======== PAGE TEXT

We imagined that before Europe we would go to Africa. There would be natural wonders, to be sure, but more importantly there would be a cultural opportunity that would build on our education in Asia. Given the biases against African Americans in the USA that we are attempting to counter, we'd be able to immerse the children in the richness of African cultures. This would be the apex of understanding that "people are people." Especially as we traveled through the American South last fall, it felt urgent to cover this ground with them. It feels critical to instill in them a firsthand understanding of forces that have shaped their world.

* I'm sorry if that paragraph is clumsy. It's not my habit to write and rewrite these entries. I've done my best to edit those sentences but I'm fatigued.

So, in addition to calculations about health risk and quarantine logistics, we're having to adjust our expectations for the cultural educational value of our adventure. Therefore, when our home government calls for Americans abroad to return home, it feels like going home now would be a huge loss.

I've made mistakes in my life because I was too proud to admit that I was on the wrong path. I'm having to check myself constantly to make sure this is not another instance of that specific error of judgment.

================
======== DATASET ENTRIES

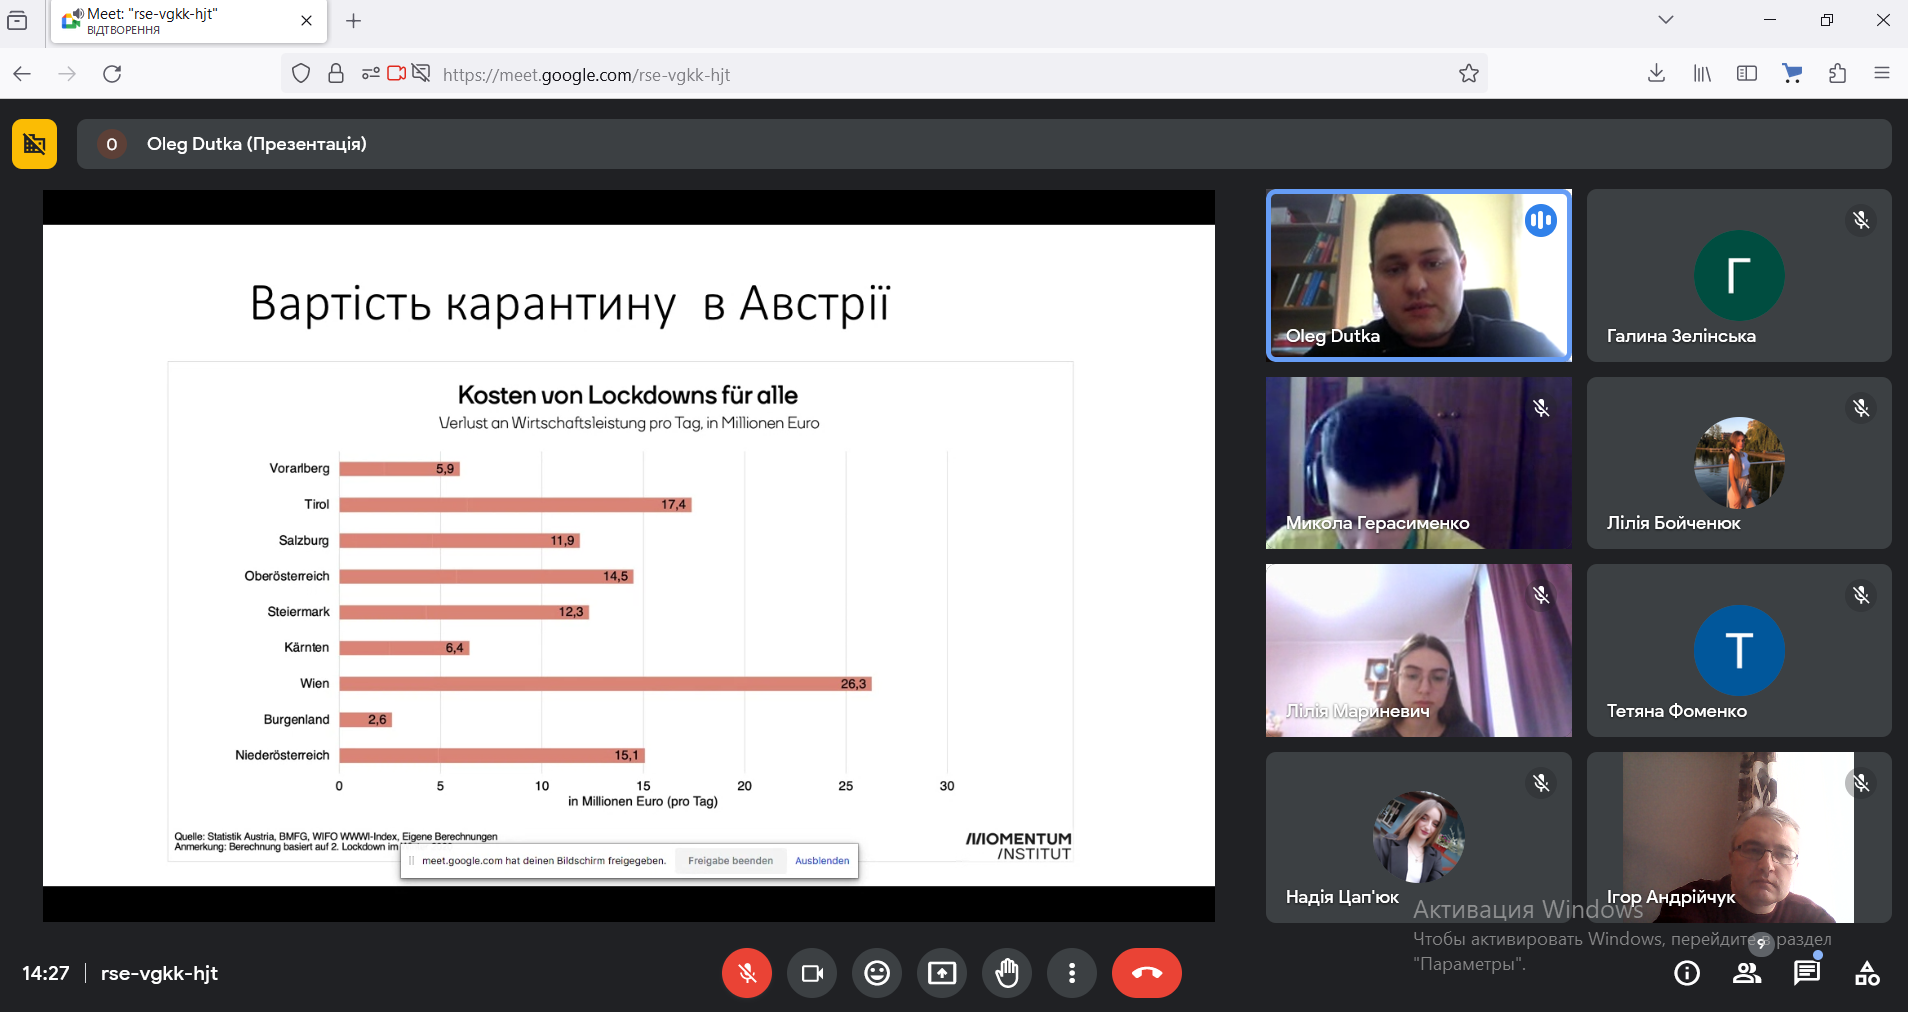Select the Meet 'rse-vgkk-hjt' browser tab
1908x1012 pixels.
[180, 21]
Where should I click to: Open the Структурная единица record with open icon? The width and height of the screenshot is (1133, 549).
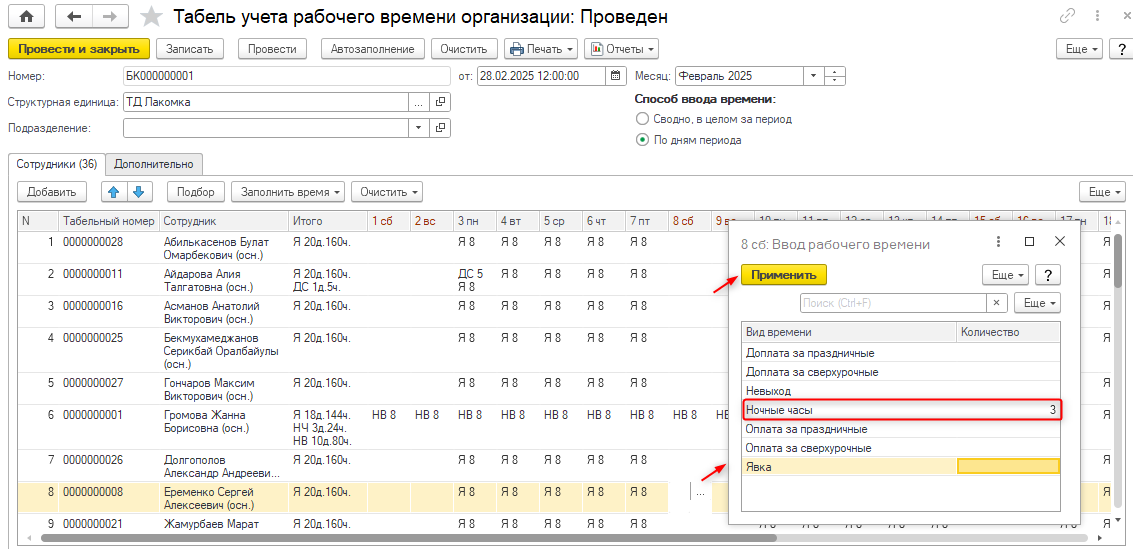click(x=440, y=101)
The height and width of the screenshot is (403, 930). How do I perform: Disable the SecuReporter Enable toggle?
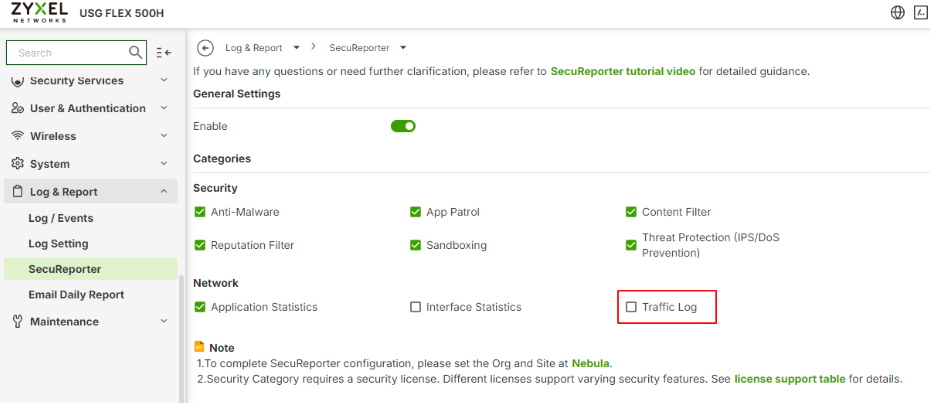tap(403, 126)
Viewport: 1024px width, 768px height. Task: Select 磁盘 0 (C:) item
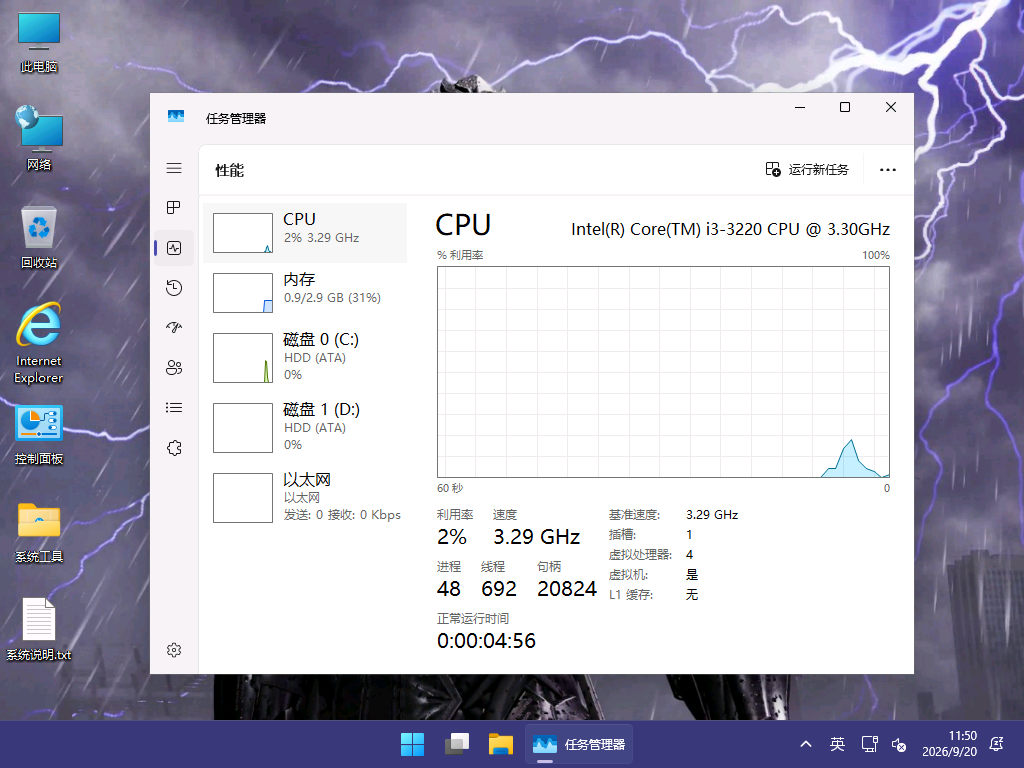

================

Continue the journal entry about the travel plans and the call for Americans abroad to return home, picking up right after its final sentence.

• [ANSWER TO THE EXERCISE]:
I've also made mistakes - especially in college and grad school - because I tended to over-estimate the significance of a situation or decision. I adopted a mantra, "lower the stakes" to avoid making a mountain out of a mole hill. Now we're facing decisions that might actually be mountains but twenty years of lowering the stakes makes me have the inverse doubt: how should I handle decisions that really are significant.

We sat with the kids yesterday morning to answer their questions about this situation. They've been overhearing many conversations, especially now that we have joined other families here in Malaysia, and Lily especially has a lot of confusion. We talked a lot about knowing there would be many tradeoffs. We talked a lot about how unique this opportunity is. We explained that while we will be able to go to Europe for a week or two, it's going to be a really long time before we have the privilege of months and months to travel and the very unique chance to reside in a place for multiple weeks. It got heavy fast.

One of the interesting questions is about work. If we were to return to the United States now, it's unlikely that Elise would return to work before the kids return to school in the fall but it's likely that I would go back to work sooner than planned. I'm a civil servant and I don't think I could indulge myself with a summer vacation when my colleagues are toiling, especially now that Coronavirus is straining everything that local government has to do.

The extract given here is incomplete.